Goal of the exercise
Copy the passage about John word for word, from "He had arrived, at" to "want to go pro.".

Selected passage
John: The Elite Age Grouper and Aspiring Pro
John was a very good athlete. He won multiple local races, qualified for the world championships, and then began chasing age group podium finishes at the world championships. He did this off the back of an impressive bike and run combination, which made up for his weaker swim. At 22 years of age, his progression was impressive, and his bike and run performances were near to mid-pack to even front-pack pro athletes.
He had arrived, at least in his mind. We were leading him in his journey, and he approached us at the end of his second season of development. He was an Age Group IRONMAN champion, a podium finisher at the 70.3 Worlds, and on a great trajectory. But we knew what was coming.
I want to go pro.
Serious words, at least if you are coached by us, or any coach who has developed talent to the world-class level. We asked the question: WHY. What do you want out of your journey to competing professionally? His response was swift: I want to compete at a world-class level and race against the best. I want to see what I can do and how far I can get myself.
That is a great perspective and one that we could support. However, we told John he wasn’t ready but could be eventually. At his current performance level, he didn’t swim, bike fast enough, or run fast enough to have a material imprint on any pro race.
He argued that he could learn ‘on the job,’ but that argument was countered by the fact that he would be so far behind in the swim that he would never see the ‘real race.’ We predicted his confidence would erode after a few races, and he would make the performance climb tougher on himself. Instead, we outlined an honest assessment of what it would take:
A 2 to 3-year plan or framework to develop as an amateur
A massive investment in developing swimming to the required performance level
An outline of large amateur sporting goals that foster the development of how to WIN races, and weave performance consistency across a whole season
Develop race craft and deeper resilience
Only THEN go pro when John was truly ready to compete at the elite level - when he could have realistic goals of being IN the race, not just a name that fills a start list.
John didn’t like this journey. He wanted the pro designation and decided he couldn’t commit to a full swim project. He disliked swimming, generally, and couldn’t fathom 6 to 8 weekly sessions in that sport.
And, there lies a common truth. John liked the sport, and equally liked the concept of being a pro, but was unable to be coached to make the journey successful. He wasn’t able to commit to what was necessary.

Excerpted records
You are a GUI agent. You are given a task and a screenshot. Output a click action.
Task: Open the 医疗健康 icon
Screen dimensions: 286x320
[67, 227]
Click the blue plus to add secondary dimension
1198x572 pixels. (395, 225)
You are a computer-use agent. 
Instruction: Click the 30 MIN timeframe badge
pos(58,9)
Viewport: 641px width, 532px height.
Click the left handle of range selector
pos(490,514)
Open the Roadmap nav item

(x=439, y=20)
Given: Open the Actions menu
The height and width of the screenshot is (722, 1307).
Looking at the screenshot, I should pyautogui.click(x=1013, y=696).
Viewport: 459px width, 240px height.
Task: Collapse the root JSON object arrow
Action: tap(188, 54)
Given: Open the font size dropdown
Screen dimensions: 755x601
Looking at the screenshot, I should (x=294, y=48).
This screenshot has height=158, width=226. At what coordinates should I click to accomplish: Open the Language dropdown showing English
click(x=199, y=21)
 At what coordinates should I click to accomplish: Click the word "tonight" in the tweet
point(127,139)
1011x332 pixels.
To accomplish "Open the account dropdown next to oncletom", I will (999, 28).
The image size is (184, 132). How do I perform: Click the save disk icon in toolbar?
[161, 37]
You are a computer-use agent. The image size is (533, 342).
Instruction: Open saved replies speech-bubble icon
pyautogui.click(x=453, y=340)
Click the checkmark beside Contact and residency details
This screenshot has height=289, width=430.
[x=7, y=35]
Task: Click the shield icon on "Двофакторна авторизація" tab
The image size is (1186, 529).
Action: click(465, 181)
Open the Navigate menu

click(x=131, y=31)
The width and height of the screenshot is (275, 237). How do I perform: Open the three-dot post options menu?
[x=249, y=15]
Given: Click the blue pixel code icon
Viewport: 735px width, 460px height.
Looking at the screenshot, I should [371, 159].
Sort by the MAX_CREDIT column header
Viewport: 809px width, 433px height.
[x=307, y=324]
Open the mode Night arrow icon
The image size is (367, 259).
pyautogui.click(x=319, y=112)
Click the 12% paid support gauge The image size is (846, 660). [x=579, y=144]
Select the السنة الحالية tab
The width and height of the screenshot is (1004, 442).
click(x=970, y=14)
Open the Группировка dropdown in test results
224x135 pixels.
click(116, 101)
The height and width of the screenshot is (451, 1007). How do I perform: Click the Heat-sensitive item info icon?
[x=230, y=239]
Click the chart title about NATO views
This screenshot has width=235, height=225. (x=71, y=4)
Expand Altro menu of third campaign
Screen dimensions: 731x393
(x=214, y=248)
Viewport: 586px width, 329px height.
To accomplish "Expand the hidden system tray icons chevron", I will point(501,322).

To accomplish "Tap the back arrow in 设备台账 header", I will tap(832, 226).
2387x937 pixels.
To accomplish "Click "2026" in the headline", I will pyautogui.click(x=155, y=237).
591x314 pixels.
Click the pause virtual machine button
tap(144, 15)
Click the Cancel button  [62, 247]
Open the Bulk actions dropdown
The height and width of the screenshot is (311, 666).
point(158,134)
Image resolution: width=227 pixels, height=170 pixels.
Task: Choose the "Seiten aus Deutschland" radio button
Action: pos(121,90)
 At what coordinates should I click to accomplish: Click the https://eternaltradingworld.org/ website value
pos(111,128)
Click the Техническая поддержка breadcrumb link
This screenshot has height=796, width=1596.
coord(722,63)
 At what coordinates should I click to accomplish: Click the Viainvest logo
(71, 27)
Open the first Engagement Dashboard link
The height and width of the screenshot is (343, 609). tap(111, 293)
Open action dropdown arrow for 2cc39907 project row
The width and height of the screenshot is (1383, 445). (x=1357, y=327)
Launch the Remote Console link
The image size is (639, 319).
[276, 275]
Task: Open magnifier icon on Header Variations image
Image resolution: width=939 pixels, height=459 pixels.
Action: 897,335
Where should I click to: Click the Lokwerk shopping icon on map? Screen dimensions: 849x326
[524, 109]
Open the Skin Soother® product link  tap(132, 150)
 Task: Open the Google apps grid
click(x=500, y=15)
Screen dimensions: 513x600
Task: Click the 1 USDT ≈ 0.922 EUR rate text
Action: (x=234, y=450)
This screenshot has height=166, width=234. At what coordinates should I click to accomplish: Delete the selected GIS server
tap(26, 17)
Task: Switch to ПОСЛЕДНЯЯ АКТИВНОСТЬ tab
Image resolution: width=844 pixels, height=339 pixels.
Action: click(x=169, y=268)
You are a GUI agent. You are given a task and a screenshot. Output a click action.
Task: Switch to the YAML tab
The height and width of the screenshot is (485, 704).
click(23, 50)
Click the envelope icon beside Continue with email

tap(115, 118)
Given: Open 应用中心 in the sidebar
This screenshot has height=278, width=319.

Exercise response
He had arrived, at least in his mind. We were leading him in his journey, and he approached us at the end of his second season of development. He was an Age Group IRONMAN champion, a podium finisher at the 70.3 Worlds, and on a great trajectory. But we knew what was coming.
I want to go pro.